── STUDY MATERIAL ──
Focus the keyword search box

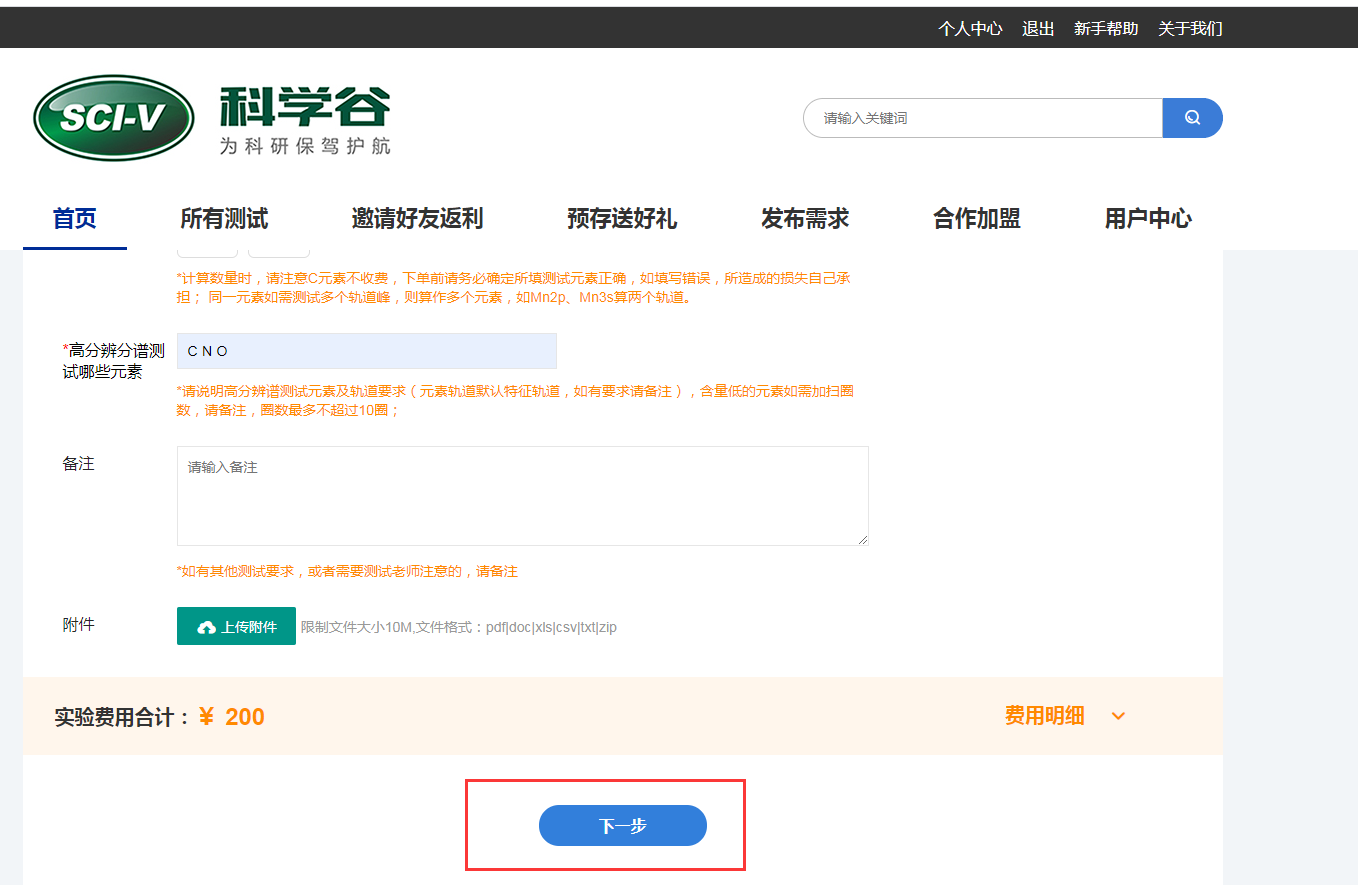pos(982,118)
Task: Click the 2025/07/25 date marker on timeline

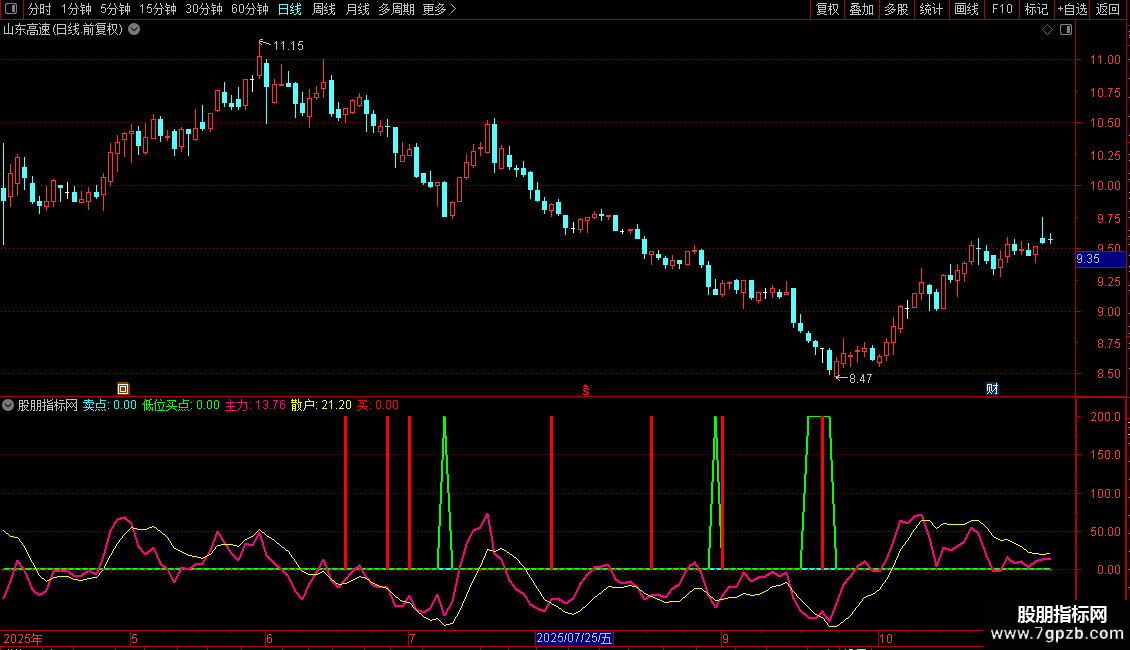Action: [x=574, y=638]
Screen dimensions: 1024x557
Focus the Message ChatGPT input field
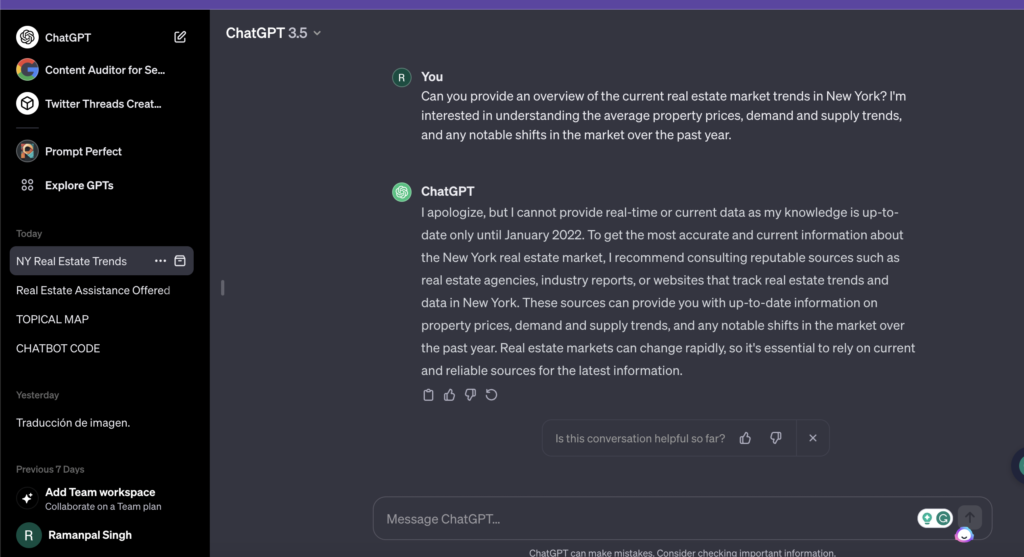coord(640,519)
───
Exactly as they stand, set down all of the entries above, minus every picture.

### RESPONSE TO THIS TASK
Focus the keyword search box

pos(982,118)
Task: Click the 2025/07/25 date marker on timeline

Action: [x=574, y=638]
Screen dimensions: 1024x557
Focus the Message ChatGPT input field
coord(640,519)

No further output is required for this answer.